Последним подвигом Моне были декоративные композиции «Кувшинки» в Оранжери. Над этими композициями, начатыми в 1915 г. и принятыми государством в 1921 г., он работает до 1923 г. В 1886 г. Писсарро заметил, что Моне в своей живописи – декоратор, лишенный чувства декоративности. Это меткое замечание было затем повторено и другими, в частности Морисом. Следует понимать, что за этими словами стоит важная эстетическая проблема. Художник-декоратор – это тот, кто ограничивается поверхностью, не интересуясь живописной конструкцией и не стараясь проникнуть в суть того, что он изображает. Конечно, такая поверхность может быть гармонична сама по себе, может быть оправдана тем, что она задумана именно как поверхность. Но если художник притязает на глубину и одухотворенность и при этом останавливается только на поверхности, если он, говоря иными словами, не отдает себе отчета, насколько поверхность сама по себе ограничена в своих возможностях, он превращается в декоратора, лишенного чувства декоративности. В этом, вероятно, и заключается причина того пренебрежения, с которым в наши дни публика относится к декоративным композициям «Кувшинки».

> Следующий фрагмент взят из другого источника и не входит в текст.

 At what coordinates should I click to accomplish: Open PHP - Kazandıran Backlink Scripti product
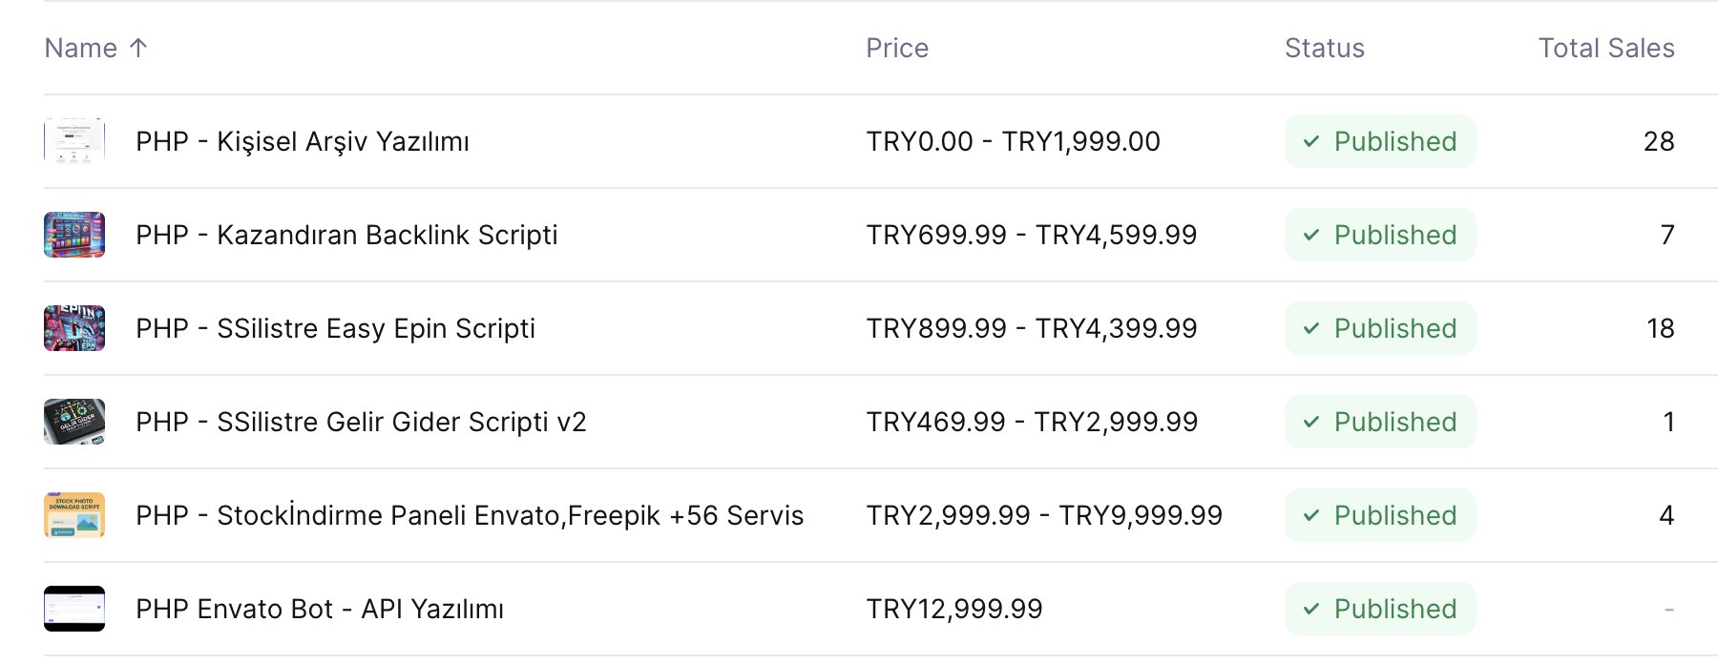click(x=346, y=235)
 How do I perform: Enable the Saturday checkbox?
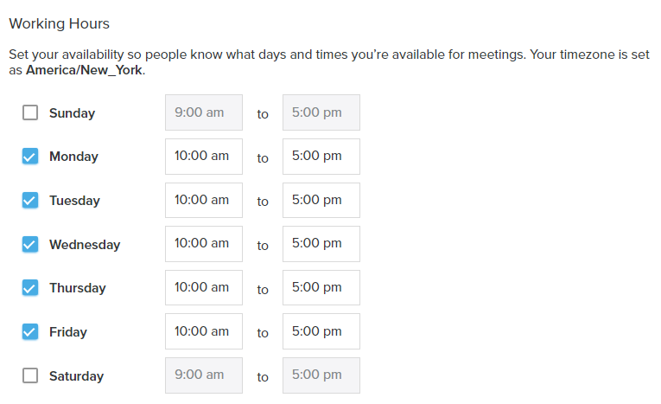click(30, 375)
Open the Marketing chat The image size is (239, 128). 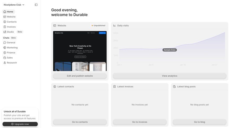pyautogui.click(x=12, y=48)
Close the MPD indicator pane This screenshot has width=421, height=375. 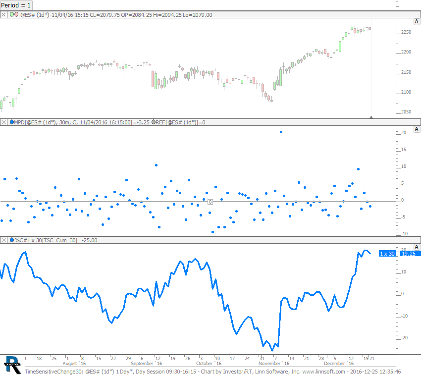click(x=4, y=122)
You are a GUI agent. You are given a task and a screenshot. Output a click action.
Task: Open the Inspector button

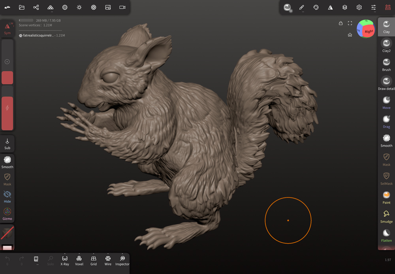click(x=122, y=260)
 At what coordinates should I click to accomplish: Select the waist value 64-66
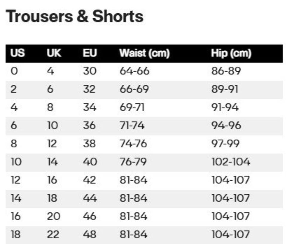(134, 71)
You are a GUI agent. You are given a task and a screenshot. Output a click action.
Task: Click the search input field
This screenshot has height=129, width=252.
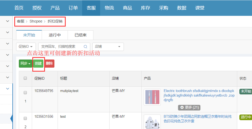click(x=61, y=47)

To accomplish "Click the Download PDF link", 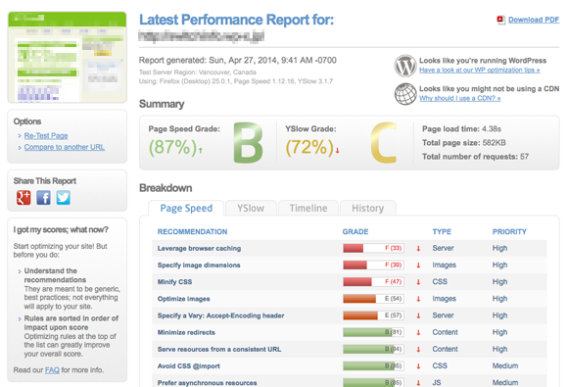I will (x=534, y=20).
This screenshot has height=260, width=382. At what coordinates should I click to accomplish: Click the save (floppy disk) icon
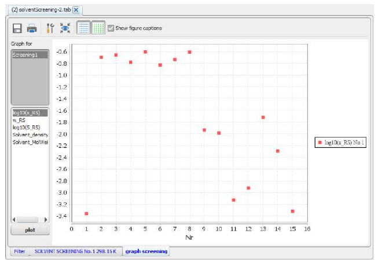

В 1878 г. Моне считался вождем импрессионистской группы. В первые годы нашего века его нередко рассматривали как единственного импрессиониста. Это очевидное, но очень распространенное заблуждение. Импрессионизм в значительной мере обязан своим появлением Писсарро и Ренуару. Как мы уже показали, Моне не был чистым импрессионистом и после 1880 г., когда в искусстве вновь распространились символика, «изображение идей», стремление к непознаваемому.

В 1904 г., после смерти Сислея и Писсарро, когда Ренуар не без кокетства с традицией выставлял композиции, изображающие фигуры с округлыми формами, Моне показал публике свои подернутые дымкой виды Лондона. Слабость этой серии способствовала тому, что Моне отождествили с импрессионизмом, а молодые художники отошли от Моне и восстали против импрессионизма в целом. В это время Моне стал и жертвой и могильщиком импрессионизма. Не удивительно, что в таких обстоятельствах у него было подавленное настроение. Жаль только, что перед его мысленным взором позади «Лондона» и «Кувшинок» не возникали «Паруса в Аржантее». Они возродили бы в нем веру в непреходящую ценность его творчества.

Болезнь глаз, которой Моне страдал с 1900 г. и которая в последние годы жизни довела его почти до полной слепоты, усугубила его подавленность. Она стала еще более безысходной после смерти любимой жены в 1911 г. и сына Жана в 1914 г. Моне никогда не был особенно общителен, а под старость и вовсе стал мизантропом: он отказывается от встреч с людьми, не принимает никаких визитеров, не одобряет рост цен на картины, даже на свои собственные. Все, чем он себя окружает, помогает ему устроить для себя искусственный рай на земле. Это его сад, так тесно связанный для Моне с его феерическим искусством, это его коллекция, которую он начинал собирать еще в годы нужды и к концу жизни художника включавшая много шедевров Сезанна, Ренуара, Мане, Писсарро. До самой его смерти, последовавшей 6 декабря 1926 г., в числе его ближайших и вернейших друзей были Жорж Клемансо и Гюстав Жеффруа, опубликовавший в 1924 г. превосходную биографию художника.